Tapi Maruli berhasil melalui itu semua. Tubuhnya kini bugar, berat badannya yang sempat anjlok 42 kilogram normal kembali menjadi 62 kilogram. Bagi Maruli, HIV adalah berkah yang mendorongnya hidup mandiri.

Karier di kedokteran giginya jalan terus. Ia menulis buku “Dokter Kena HIV: Perjuangan Penerimaan Diri Hingga Membuka Diri”. Melalui buku dan aktivitasnya saat ini, ia ingin mengedukasi masyarakat sekaligus memotivasi ODHIV agar pulih dan bangkit.

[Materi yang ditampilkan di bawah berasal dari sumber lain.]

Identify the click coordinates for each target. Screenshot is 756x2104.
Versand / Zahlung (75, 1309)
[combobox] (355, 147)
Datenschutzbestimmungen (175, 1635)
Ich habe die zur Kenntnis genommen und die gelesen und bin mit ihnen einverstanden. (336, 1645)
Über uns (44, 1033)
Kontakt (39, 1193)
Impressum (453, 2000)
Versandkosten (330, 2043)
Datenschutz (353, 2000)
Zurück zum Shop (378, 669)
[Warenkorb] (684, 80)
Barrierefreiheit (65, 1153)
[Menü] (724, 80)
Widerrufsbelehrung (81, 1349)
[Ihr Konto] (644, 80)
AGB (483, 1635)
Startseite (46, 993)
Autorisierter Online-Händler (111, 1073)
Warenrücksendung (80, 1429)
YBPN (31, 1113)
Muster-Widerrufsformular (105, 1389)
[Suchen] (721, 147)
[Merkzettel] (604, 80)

HIV bisa kena siapa saja, tidak hanya orang dengan resiko tinggi seperti hubungan seksual berganti-ganti pasangan ataupun pengguna narkoba suntik, melainkan juga pada ibu rumah tangga seperti yang dialami Hayu Ari Setyaningtyas, ibu satu anak asal Malang, Jawa Tengah. Ia mendapat HIV dari suaminya yang meninggal pada 2013.

Penulis buku “Hidup Sehat Bebas Guletin 1 & 2” ini mengalami “pengusiran” dari rumah keluarga almarhum suaminya karena HIV. Selain “mewarisi” HIV, suaminya juga meninggalkan utang biaya rumah sakit Rp250 juta. Tapi Arini, demikian ia biasa disapa, berusaha kerja keras untuk hidup mandiri. Dalam waktu dua tahun ia berhasil melunasi utang itu.

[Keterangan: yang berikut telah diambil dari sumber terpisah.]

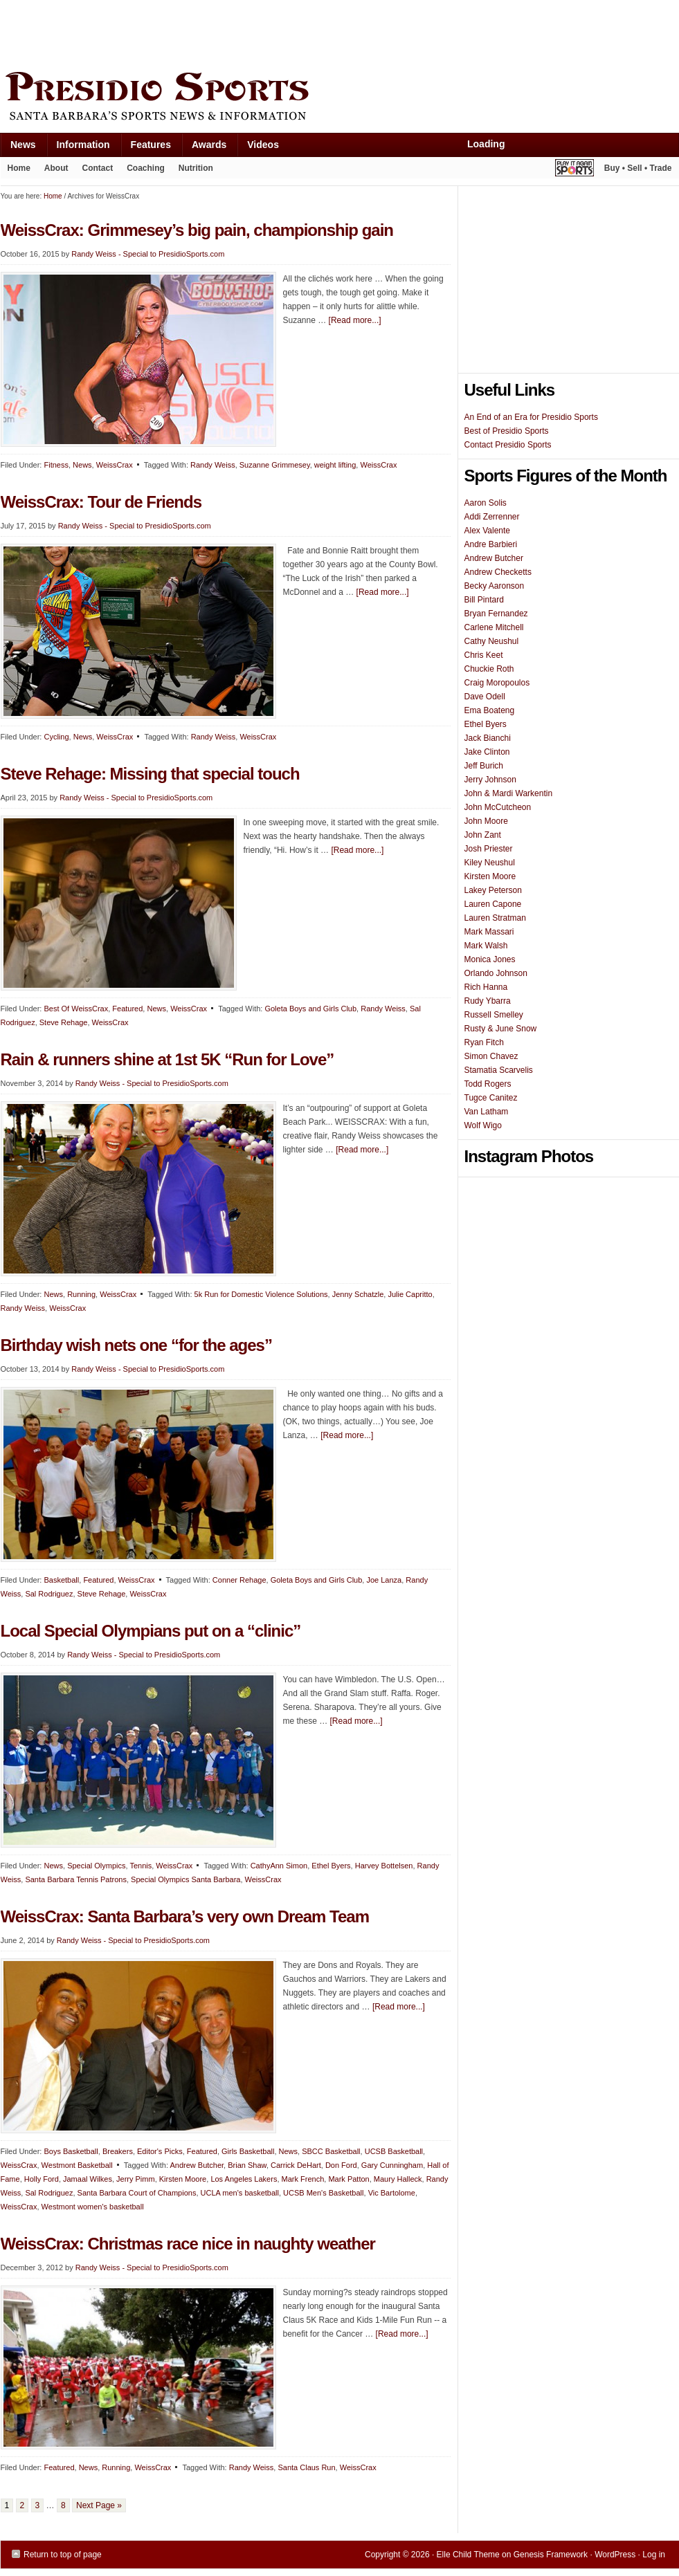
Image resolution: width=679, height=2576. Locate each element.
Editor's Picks (160, 2151)
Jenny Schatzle (358, 1294)
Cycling (56, 737)
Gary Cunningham (392, 2165)
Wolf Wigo (483, 1125)
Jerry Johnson (490, 779)
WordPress (615, 2554)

Ia juga disiplin mengikuti terapi ARV yang hasilnya memuaskan. Virus di tubuhnya tak lagi terdeteksi. Saat ini ia sedang menulis buku “Hidup Sehat Bebas Guletin” jilid ke-3. Buku ini menjadi bacaan penting bagi orang-orang yang ingin hidup sehat dan meningkatkan sistem pertahanan tubuhnya.

Pada 2007, Arini menikah dengan pria asal Belanda. Awalnya Arini tidak mau menikah lagi. Namun pria tersebut ngotot dan mau menerima Arini apa adanya termasuk penyakit HIV yang ada di tubuhnya.

Kata Arini, suaminya telah berkonsultasi dengan dokternya di Belanda bahwa ODHIV yang telah undetectable tidak akan menularkan virusnya ke orang lain lewat hubungan seksual. Arini memenuhi persyaratan tersebut.

“Calon suami saya semakin yakin untuk menikah dengan saya,” kata Arini.